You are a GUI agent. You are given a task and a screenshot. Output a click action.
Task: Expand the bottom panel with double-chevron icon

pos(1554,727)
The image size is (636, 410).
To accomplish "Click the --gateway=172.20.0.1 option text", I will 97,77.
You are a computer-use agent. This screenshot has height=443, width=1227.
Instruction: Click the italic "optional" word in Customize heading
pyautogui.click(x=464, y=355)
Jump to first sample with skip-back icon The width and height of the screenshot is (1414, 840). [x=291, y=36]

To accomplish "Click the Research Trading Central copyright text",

---

TASK BRIEF: After locating the line that contains "Instruction: Click the", output it and the remaining lines of the material above, exactly as they read.

SOLUTION FOR THIS PROBLEM:
Instruction: Click the italic "optional" word in Customize heading
pyautogui.click(x=464, y=355)
Jump to first sample with skip-back icon The width and height of the screenshot is (1414, 840). [x=291, y=36]

To accomplish "Click the Research Trading Central copyright text",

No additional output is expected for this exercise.